Essays such as Galperin's specifically ask us to continue interrogating how particular genres or particular authors are appropriated and misappropriated in the work of canon formation. Others do so less explicitly. Critical accounts of the contribution of women writers, for instance, make up about a third of the collection, and not all of these are relegated to being a part of the "(Un)Romantic Canon." Questions of gender are central to Sweet's exploration of salon culture in Hemans and Jewsbury and to Heydt-Stevenson's reading of how Austen links social status with proper aesthetic responses to the picturesque. Within the third section of the book, Susan Wolfson's lead essay is a lucidly-argued survey of the gender politics of Romantic poets, both men and women, in their representation of the idea of the soul.
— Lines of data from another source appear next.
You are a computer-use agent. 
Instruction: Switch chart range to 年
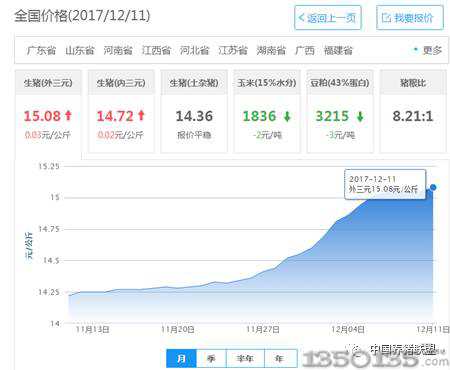[x=279, y=359]
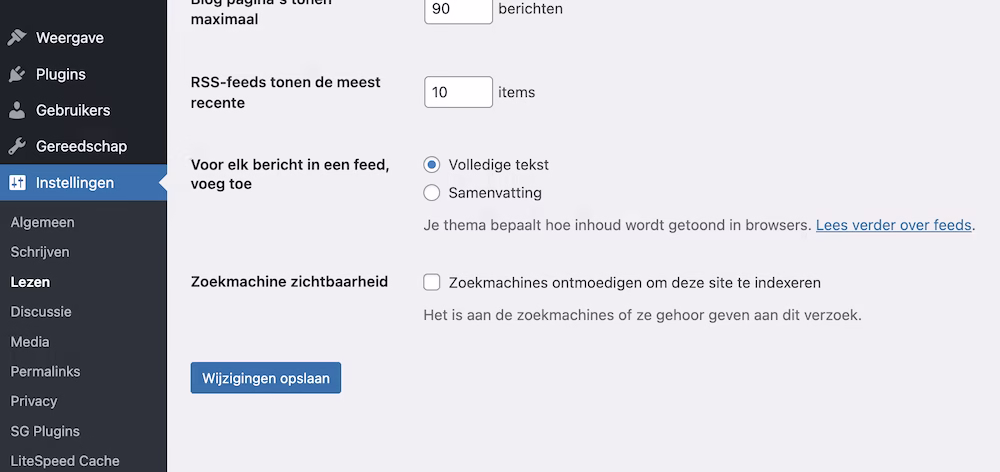Open the Permalinks settings page
This screenshot has width=1000, height=472.
tap(45, 371)
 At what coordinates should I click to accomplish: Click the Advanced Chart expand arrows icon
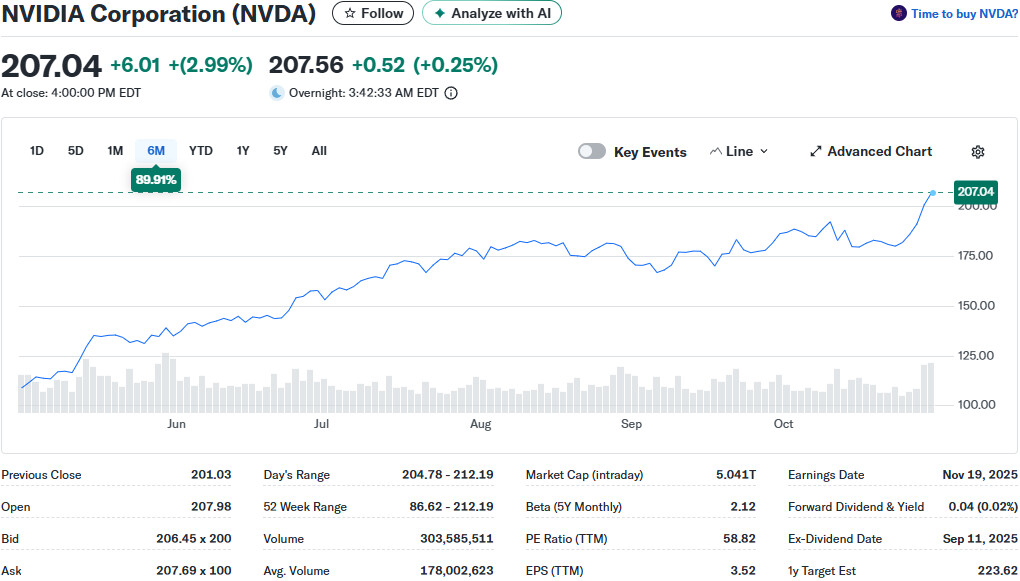[x=816, y=152]
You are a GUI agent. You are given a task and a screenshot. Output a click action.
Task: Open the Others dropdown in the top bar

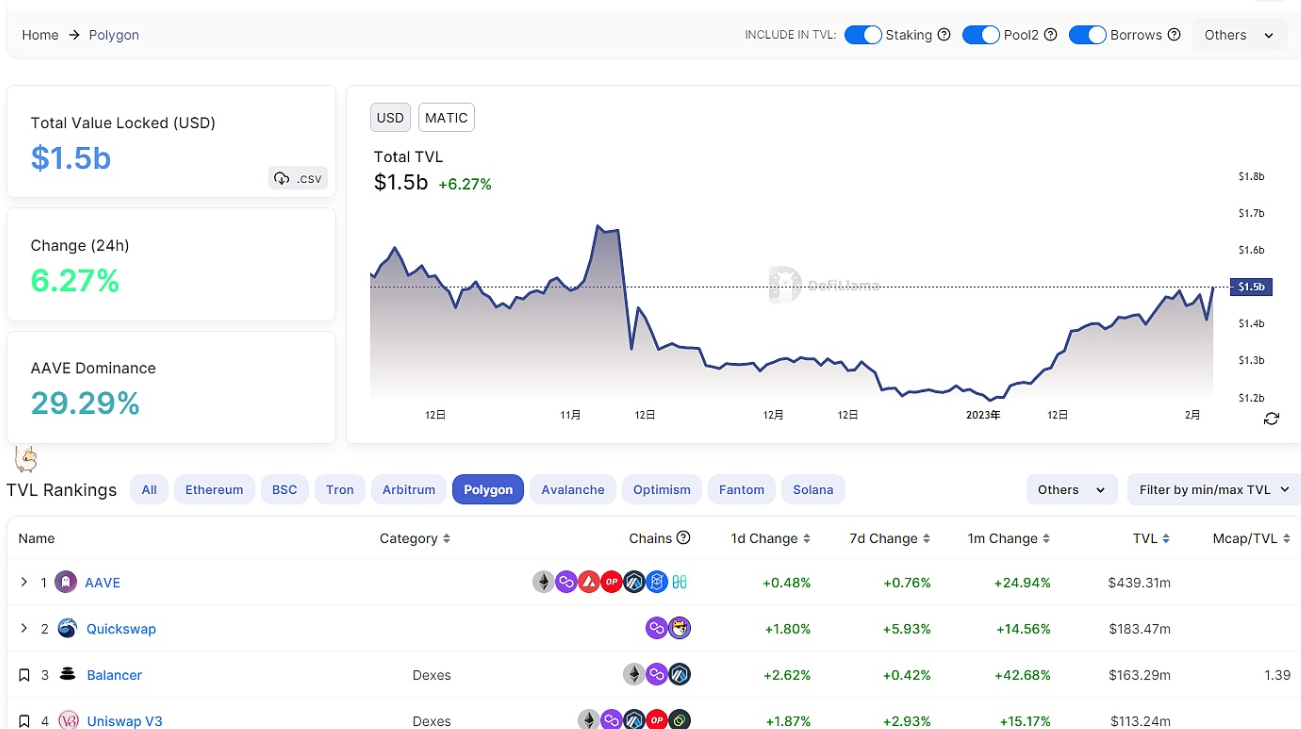click(x=1238, y=35)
Wolfson's erudite and nuanced discussion suggests why it might be necessary to problematize the "un" affixed to the Romantic of the section's subtitle.
It may sound strange to admit, but after reading the twenty-two essays of Lessons of Romanticism, I was left with the feeling that there was something missing. As I returned to take account of the literary and intellectual figures that peopled the pages, it gradually occurred to me to ask: "Where's Wordsworth?" Considering the centrality of Wordsworth to the new historicist conspiracy theories which the volume sets out to debunk, it seems curious that although Marjorie Levinson's controversial landmark study of Wordsworth is invoked often enough, the poet and his poems are mentioned briefly, usually in passing, in only a few essays. To be sure, it is precisely the point of Lessons of Romanticism to expand critical perspectives and, by extension, expand the critical gaze beyond "the big five or six" (to use Galperin's phrase). Nonetheless, while I welcome a collection of essays on Romanticism that includes three separate articles on Jane Austen and two devoted to John Clare, given the place of readings of Wordsworth in inciting the crisis that the collection responds to, it may appear to some as a significant gap. This potential shortcoming aside, one rarely encounters an anthology of criticism as varied and as consistently engaging as the one which Pfau and Gleckner have succeeded in gathering in Lessons of Romanticism.